--- Data supplied ---
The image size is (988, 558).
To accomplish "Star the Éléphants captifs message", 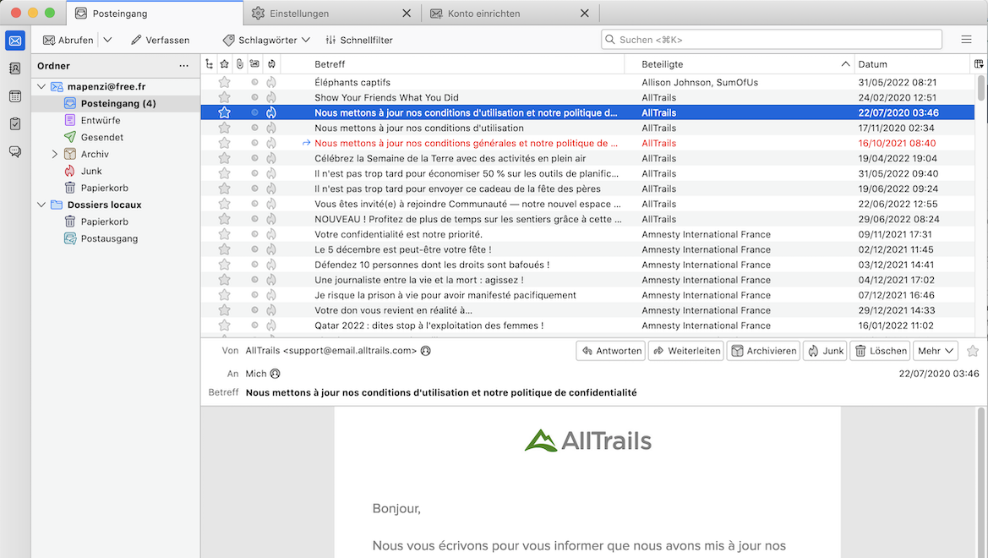I will [224, 83].
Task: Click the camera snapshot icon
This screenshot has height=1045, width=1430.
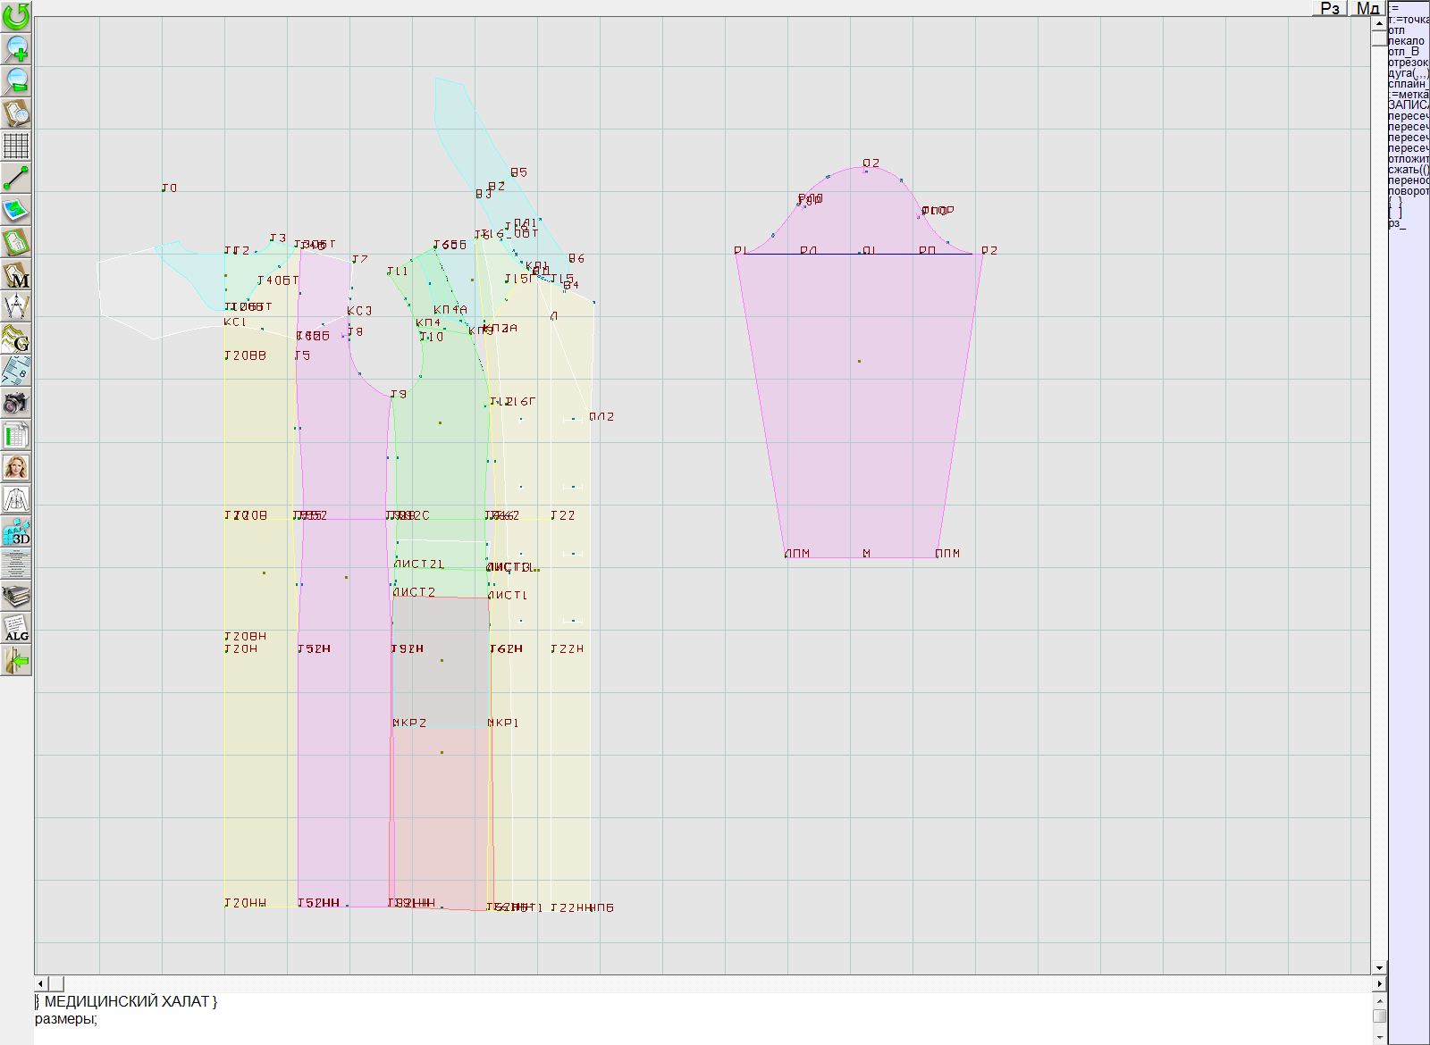Action: 16,403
---
Exercise details
Pull out the stretch of the material from the line containing "Task: Click the camera snapshot icon" through the end of the material, copying it word for word and leaving the pictures out.

Full solution
Task: Click the camera snapshot icon
This screenshot has height=1045, width=1430.
Action: 16,403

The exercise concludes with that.